Tuesday, September 20, 2011

Painting With a Broad Brush—Written Language – Part II

Continuing with John L. Sorenson’s claim that: “The inhabitants of Book of Mormon lands knew and used formal writing systems and compiled numerous books (see Helaman 3:15) restricts the possible real-world location to Mesoamerica (central and southern Mexico and northern Central America),” suggests another comparison to be made.

First of all, the writing the Nephites knew was very specific. Around 400 A.D., Moroni, completing his father’s record, tells us: “And now, behold, we have written this record according to our knowledge, in the characters which are called among us the reformed Egyptian, being handed down and altered by us, according to our manner of speech.
And if our plates had been sufficiently large we should have written in Hebrew; but the Hebrew hath been altered by us also; and if we could have written in Hebrew, behold, ye would have had no imperfection in our record” (Mormon 9:32-33).

Thus, we can correctly understand that the Nephites, even a thousand years after leaving Jerusalem, still spoke and wrote in Hebrew, though modified or altered over the years from its original Jerusalem Hebrew (even the Hebrews of today speak and write slightly different from the Hebrew spoken and written during Old Testament times). We can also correctly understand that the Nephite prophets and keepers of the sacred records, wrote in Reformed Egyptian, that was also modified or altered somewhat over the thousand years of its use when Nephi first began using it “I make a record in the language of my father, which consists of the learning of the Jews and the language of the Egyptians” (1 Nephi 1:2), and Mosiah wrote around 130 B.C., “For it were not possible that our father, Lehi, could have remembered all these things, to have taught them to his children, except it were for the help of these plates; for he having been taught in the language of the Egyptians therefore he could read these engravings, and teach them to his children, that thereby they could teach them to their children, and so fulfilling the commandments of God, even down to this present time” (Mosiah 1:4).

We can also correctly understand from Moroni’s next statement: “the Lord knoweth the things which we have written, and also that none other people knoweth our language; and because that none other people knoweth our language, therefore he hath prepared means for the interpretation thereof” (Mormon 9:34), that it would be the Lord’s instruments, not that of science or the interpretation of trained linguists, that would correctly interpret the writing.

From these two understandings, we can correctly conclude that 1) the Nephites wrote and spoke an altered form of Hebrew at the time of their demise, and 2) the Nephite record (the gold plates interpreted by Joseph Smith) were written in an altered form of Reformed Egyptian—a type of Egyptian shorthand, so to speak.

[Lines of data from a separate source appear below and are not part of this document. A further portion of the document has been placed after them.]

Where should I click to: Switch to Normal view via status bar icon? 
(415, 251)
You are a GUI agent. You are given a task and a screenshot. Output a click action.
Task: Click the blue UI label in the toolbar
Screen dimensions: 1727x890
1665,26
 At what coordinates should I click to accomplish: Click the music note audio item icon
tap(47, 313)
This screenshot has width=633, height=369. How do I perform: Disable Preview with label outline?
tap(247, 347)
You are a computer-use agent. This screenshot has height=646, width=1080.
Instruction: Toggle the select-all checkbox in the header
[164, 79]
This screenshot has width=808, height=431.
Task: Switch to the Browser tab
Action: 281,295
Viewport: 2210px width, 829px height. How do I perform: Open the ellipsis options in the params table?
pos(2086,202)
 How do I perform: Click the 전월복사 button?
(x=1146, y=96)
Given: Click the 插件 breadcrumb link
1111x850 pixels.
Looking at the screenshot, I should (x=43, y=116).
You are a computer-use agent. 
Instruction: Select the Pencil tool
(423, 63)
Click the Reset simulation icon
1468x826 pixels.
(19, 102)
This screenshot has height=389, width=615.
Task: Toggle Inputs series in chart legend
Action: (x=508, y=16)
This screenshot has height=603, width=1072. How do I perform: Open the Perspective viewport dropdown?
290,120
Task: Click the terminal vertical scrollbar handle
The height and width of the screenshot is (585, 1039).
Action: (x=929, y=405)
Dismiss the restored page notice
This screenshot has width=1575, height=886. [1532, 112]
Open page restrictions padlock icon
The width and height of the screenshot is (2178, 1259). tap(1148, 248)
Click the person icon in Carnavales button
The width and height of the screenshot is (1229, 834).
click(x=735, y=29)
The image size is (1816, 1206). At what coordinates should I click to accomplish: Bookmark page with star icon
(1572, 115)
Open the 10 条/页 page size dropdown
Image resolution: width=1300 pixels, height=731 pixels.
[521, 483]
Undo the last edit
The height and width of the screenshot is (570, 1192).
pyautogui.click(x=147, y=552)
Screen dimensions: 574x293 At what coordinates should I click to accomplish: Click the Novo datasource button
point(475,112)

A short writing in Reformed Egyptian is shown in the Anton transcript.

In addition, we know that Hebrew was an alphabetic language, that is, based upon individual letter symbols and combination of letter sounds.

Now with that understanding, let us consider the writing symbols found in Mesoamerica. In looking at the visual construction of Maya glyphs is very interesting. At first inspection, the glyphs appear to be very intricate squares laid out in a gridlike pattern. In fact, each square is a glyph block that actually contain one to five glyphs, often forming a word or even a phrase. However, these glyphs are not based upon an alphabet, but word meanings or phrases.

One look should show anyone that the language of the Maya is not an outgrowth over centuries of either Hebrew or Reformed Egyptian. So why would we conclude, unless trying to force the issue, that the Maya language proves that “The inhabitants of Book of Mormon lands knew and used formal writing systems and compiled numerous books (see Helaman 3:15) restricts the possible real-world location to Mesoamerica”?

In addition, while rarely mentioned and never by Mesoamerica Theorists, the people of Peru had a written language that was transported to Easter Island from the mainland prior to the complete annihilation of the Nephites. This language, referred to as Rongo Rongo, has never been translated, and certainly fits the parameters Sorenson points out for his Maya language, in matching Book of Mormon times. This also shows that while the Lamanties destroyed all written matter of the Nephites after eliminating them from the land, the language survived on a nearby island where Peruvians are known to have traveled in B.C. times.

Thus we can conclude that Sorenson’s conclusion is based on erroneous information—the ancient Peruvian people had a written language, and two, the Maya hieroglyphics have no semblance in appearance or meaning to ancient Hebrew or Reformed Egyptian.